→ **What you are asked to do**
Reproduce every line of the material below word for word.

Stored data entries:
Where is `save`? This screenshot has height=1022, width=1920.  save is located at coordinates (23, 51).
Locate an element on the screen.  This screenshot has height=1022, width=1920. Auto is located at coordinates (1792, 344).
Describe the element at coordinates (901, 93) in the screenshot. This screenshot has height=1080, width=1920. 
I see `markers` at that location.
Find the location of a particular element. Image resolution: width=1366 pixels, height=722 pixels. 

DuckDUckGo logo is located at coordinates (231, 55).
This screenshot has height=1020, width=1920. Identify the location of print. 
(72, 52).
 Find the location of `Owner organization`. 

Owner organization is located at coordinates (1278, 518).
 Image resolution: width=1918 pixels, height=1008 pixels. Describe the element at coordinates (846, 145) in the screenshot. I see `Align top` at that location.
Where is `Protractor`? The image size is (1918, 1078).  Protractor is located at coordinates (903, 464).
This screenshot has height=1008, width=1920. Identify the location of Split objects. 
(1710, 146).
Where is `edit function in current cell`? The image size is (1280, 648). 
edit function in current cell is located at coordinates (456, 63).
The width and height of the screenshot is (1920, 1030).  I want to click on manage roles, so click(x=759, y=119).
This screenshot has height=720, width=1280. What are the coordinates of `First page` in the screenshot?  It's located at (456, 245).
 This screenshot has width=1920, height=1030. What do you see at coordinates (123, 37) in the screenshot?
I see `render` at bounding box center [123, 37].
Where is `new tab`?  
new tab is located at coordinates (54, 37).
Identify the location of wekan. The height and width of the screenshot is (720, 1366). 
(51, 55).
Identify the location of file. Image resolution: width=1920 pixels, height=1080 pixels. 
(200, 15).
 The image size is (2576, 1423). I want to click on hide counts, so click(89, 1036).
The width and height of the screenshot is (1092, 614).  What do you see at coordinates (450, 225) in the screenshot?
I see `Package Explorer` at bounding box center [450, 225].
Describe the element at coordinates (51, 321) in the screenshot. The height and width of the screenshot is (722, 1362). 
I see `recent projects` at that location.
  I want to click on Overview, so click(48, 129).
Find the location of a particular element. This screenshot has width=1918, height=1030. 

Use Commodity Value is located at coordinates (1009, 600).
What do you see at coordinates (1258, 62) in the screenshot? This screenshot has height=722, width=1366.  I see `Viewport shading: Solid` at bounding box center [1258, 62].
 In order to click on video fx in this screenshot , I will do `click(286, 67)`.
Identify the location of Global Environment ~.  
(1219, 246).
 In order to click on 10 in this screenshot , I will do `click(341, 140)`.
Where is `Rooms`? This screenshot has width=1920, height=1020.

→ **Correct answer**
Where is `save`? This screenshot has height=1022, width=1920.  save is located at coordinates (23, 51).
Locate an element on the screen.  This screenshot has height=1022, width=1920. Auto is located at coordinates (1792, 344).
Describe the element at coordinates (901, 93) in the screenshot. This screenshot has height=1080, width=1920. 
I see `markers` at that location.
Find the location of a particular element. Image resolution: width=1366 pixels, height=722 pixels. 

DuckDUckGo logo is located at coordinates (231, 55).
This screenshot has height=1020, width=1920. Identify the location of print. 
(72, 52).
 Find the location of `Owner organization`. 

Owner organization is located at coordinates (1278, 518).
 Image resolution: width=1918 pixels, height=1008 pixels. Describe the element at coordinates (846, 145) in the screenshot. I see `Align top` at that location.
Where is `Protractor`? The image size is (1918, 1078).  Protractor is located at coordinates (903, 464).
This screenshot has height=1008, width=1920. Identify the location of Split objects. 
(1710, 146).
Where is `edit function in current cell`? The image size is (1280, 648). 
edit function in current cell is located at coordinates (456, 63).
The width and height of the screenshot is (1920, 1030).  I want to click on manage roles, so click(x=759, y=119).
This screenshot has height=720, width=1280. What are the coordinates of `First page` in the screenshot?  It's located at (456, 245).
 This screenshot has width=1920, height=1030. What do you see at coordinates (123, 37) in the screenshot?
I see `render` at bounding box center [123, 37].
Where is `new tab`?  
new tab is located at coordinates (54, 37).
Identify the location of wekan. The height and width of the screenshot is (720, 1366). 
(51, 55).
Identify the location of file. Image resolution: width=1920 pixels, height=1080 pixels. 
(200, 15).
 The image size is (2576, 1423). I want to click on hide counts, so click(89, 1036).
The width and height of the screenshot is (1092, 614).  What do you see at coordinates (450, 225) in the screenshot?
I see `Package Explorer` at bounding box center [450, 225].
Describe the element at coordinates (51, 321) in the screenshot. The height and width of the screenshot is (722, 1362). 
I see `recent projects` at that location.
  I want to click on Overview, so click(48, 129).
Find the location of a particular element. This screenshot has width=1918, height=1030. 

Use Commodity Value is located at coordinates (1009, 600).
What do you see at coordinates (1258, 62) in the screenshot? This screenshot has height=722, width=1366.  I see `Viewport shading: Solid` at bounding box center [1258, 62].
 In order to click on video fx in this screenshot , I will do `click(286, 67)`.
Identify the location of Global Environment ~.  
(1219, 246).
 In order to click on 10 in this screenshot , I will do `click(341, 140)`.
Where is `Rooms`? This screenshot has width=1920, height=1020.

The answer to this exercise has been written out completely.